About this task:
Could you copy every line of the data that contains the word "Given"?

::::

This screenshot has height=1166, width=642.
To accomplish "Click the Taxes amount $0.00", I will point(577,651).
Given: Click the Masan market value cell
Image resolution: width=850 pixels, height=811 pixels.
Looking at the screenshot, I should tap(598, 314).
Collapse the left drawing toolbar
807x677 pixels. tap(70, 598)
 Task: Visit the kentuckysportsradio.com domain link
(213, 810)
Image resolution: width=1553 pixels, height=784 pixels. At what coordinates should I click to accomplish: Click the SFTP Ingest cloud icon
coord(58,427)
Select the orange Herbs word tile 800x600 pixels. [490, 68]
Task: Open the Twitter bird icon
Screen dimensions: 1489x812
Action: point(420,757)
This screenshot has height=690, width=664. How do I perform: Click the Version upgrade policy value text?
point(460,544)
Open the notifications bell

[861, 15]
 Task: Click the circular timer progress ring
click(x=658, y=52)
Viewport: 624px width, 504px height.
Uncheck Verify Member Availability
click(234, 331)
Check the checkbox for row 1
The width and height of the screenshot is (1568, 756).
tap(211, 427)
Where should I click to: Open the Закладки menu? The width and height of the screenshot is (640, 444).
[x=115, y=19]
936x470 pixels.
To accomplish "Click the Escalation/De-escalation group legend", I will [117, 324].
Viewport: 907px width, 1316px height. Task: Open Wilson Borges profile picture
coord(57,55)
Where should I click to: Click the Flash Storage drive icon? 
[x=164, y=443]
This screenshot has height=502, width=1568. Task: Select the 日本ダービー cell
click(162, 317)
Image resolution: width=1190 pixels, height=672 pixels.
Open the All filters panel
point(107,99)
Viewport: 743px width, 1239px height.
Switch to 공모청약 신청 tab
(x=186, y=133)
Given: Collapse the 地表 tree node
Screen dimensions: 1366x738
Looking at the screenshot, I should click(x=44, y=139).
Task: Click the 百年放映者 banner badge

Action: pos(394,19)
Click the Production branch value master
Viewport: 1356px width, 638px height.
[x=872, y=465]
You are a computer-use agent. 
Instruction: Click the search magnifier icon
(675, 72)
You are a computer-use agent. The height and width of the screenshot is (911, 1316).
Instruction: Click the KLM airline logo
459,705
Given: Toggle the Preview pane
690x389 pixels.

::::

Reply:
Given: Click the Masan market value cell
Given: Collapse the 地表 tree node
Given: Toggle the Preview pane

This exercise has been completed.